Antrag des Bundesrates
Le Conseil fédéral propose de rejeter la motion.
Stellungnahme des Bundesrates
1. En substance, le texte déposé et les développements qui y sont adjoints reprennent le contenu de la motion Leutenegger Oberholzer 07.3196 déposée le 23 mars 2007 et à laquelle le Conseil fédéral a répondu le 8 juin 2007 en proposant le rejet de ladite motion. Cette proposition de rejet a été approuvée par le Conseil national le 1er octobre 2007 et la motion a été supprimée de la liste des affaires des Chambres fédérales.

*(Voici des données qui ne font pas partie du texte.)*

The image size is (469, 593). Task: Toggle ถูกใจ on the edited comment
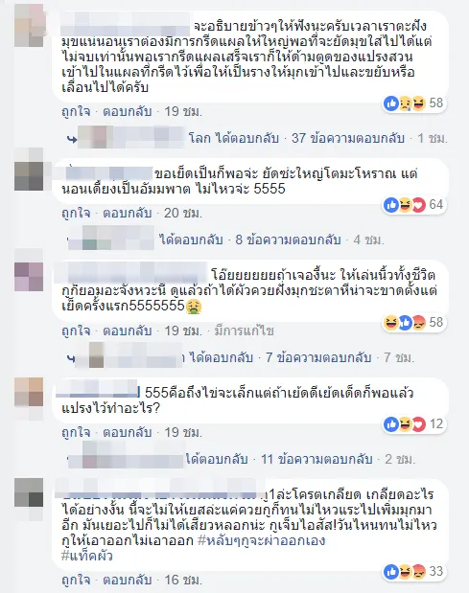[76, 331]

2. La position de fond du Conseil fédéral ne s'est pas modifiée depuis lors. La Suisse s'est abstenue d'approuver le rapport de l'OCDE de 1998 sur la concurrence fiscale dommageable et ses 19 recommandations. L'abstention de la Suisse continue de déployer ses effets, de sorte que la Suisse n'est pas liée par les déclarations ou recommandations que pourrait élaborer ce forum. La Suisse n'a cependant pas cessé de participer ouvertement à tous les travaux techniques et d'information concernant ce projet (elle a régulièrement fourni des renseignements sur le fonctionnement de son système juridique et fiscal), mais n'a pas accepté en l'état de se faire imposer une ligne qui à certains égards n'est pas celle voulue par ses autorités politiques. Elle n'est d'ailleurs pas la seule dans ce cas, d'autres États n'ayant pas, ou pas entièrement, adhéré au rapport sur la concurrence fiscale dommageable.

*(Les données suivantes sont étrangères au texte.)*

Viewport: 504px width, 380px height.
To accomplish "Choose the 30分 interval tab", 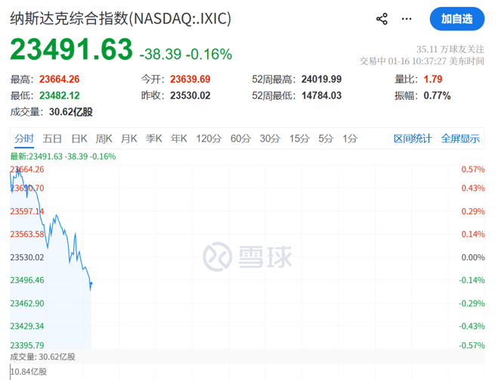I will pyautogui.click(x=270, y=139).
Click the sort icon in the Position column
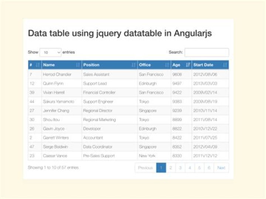 133,65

3. Le point 5 de la réponse précitée mentionnait "qu'une participation à part entière au Forum mondial sur la fiscalité, à savoir un 'engagement politique' de suivre les principes proposés, excèderait le cadre de la politique qui est actuellement fixé par le Conseil fédéral et soutenue par le Parlement lors de l'adoption de nombreuses conventions de double imposition ces dernières années". Le statut actuel "d'invité" permet en revanche à la Suisse de suivre attentivement l'évolution des travaux du Forum mondial et de faire valoir sa position sans être liée par les conclusions de cet organisme. Une participation pourrait être envisageable si ce Forum donnait les signes qu'il serait prêt à mieux tenir compte de la position de tous les États concernés dans la recherche du consensus et du "Level Playing Field".

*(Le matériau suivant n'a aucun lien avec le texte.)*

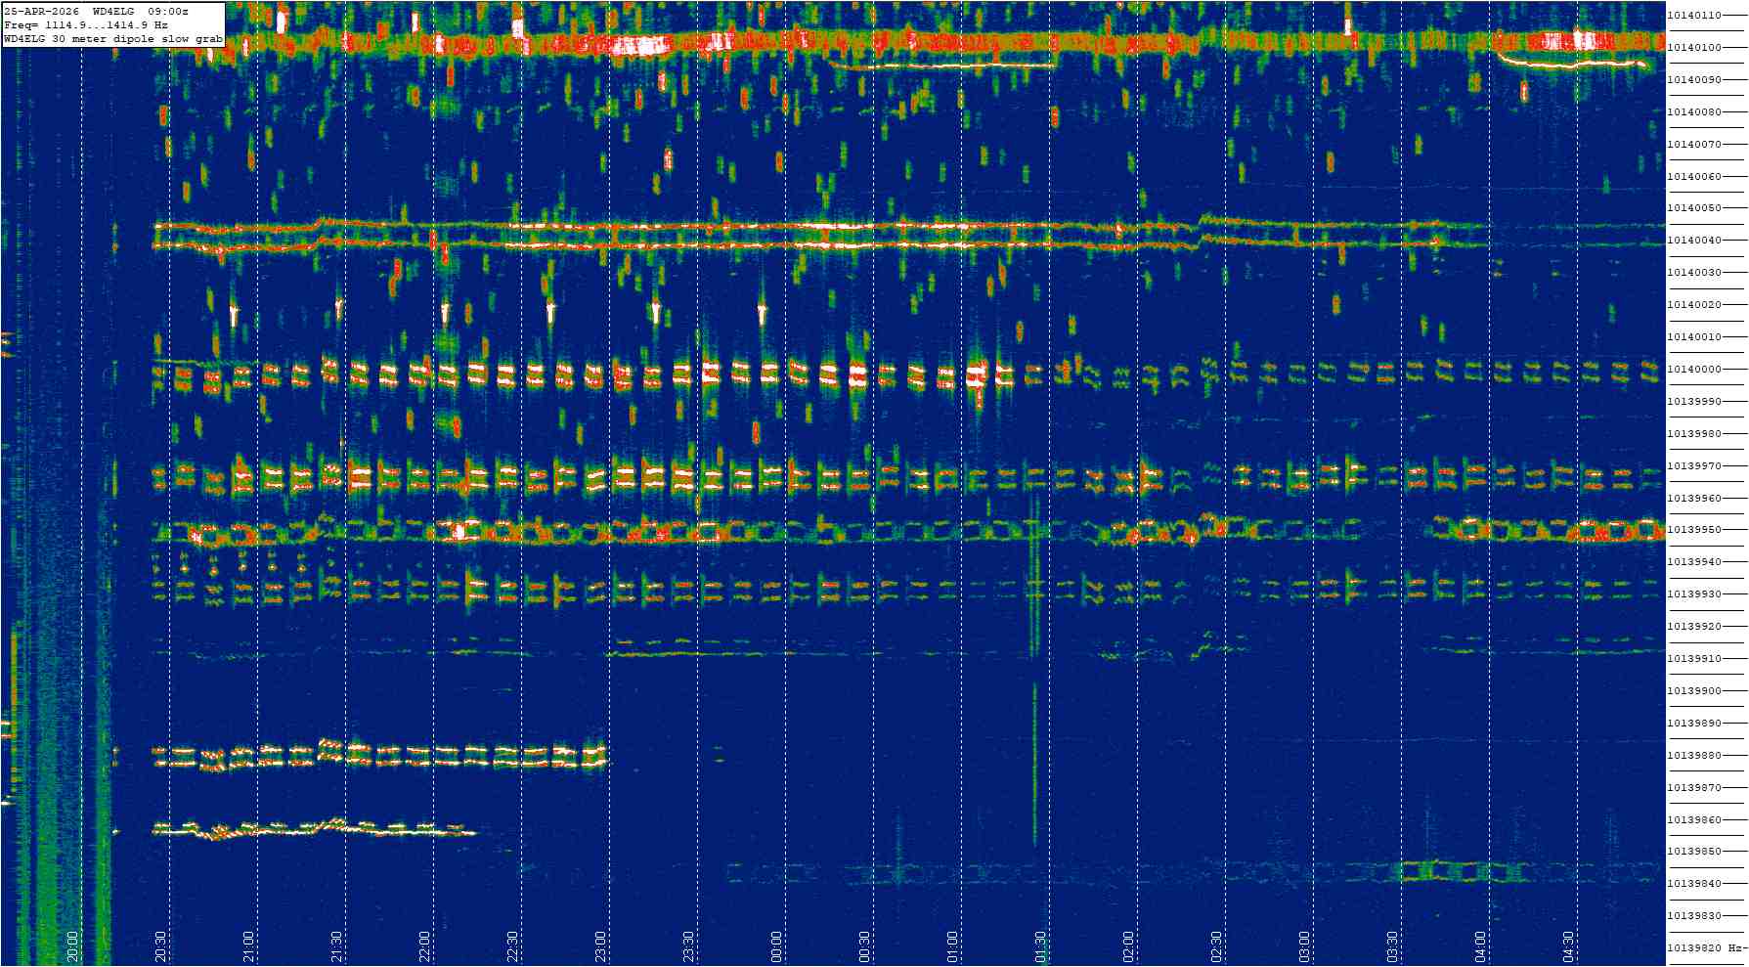Click the end of the 10139880 signal trace
This screenshot has width=1749, height=967.
[x=598, y=756]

4. Le Forum mondial n'a pas émis, depuis lors, de signes dans le sens précité permettant un rapprochement vers la recherche d'un consensus. Il demeure bien entendu judicieux de suivre les travaux de l'OCDE sur les pratiques fiscales dommageables de manière à anticiper dans la mesure du possible les développements qui pourraient intervenir au sein du Forum mondial. Pour l'heure, il n'y a toutefois pas lieu pour la Suisse de réévaluer sa position dans le sens proposé par la motion.
Le Conseil fédéral propose de rejeter la motion.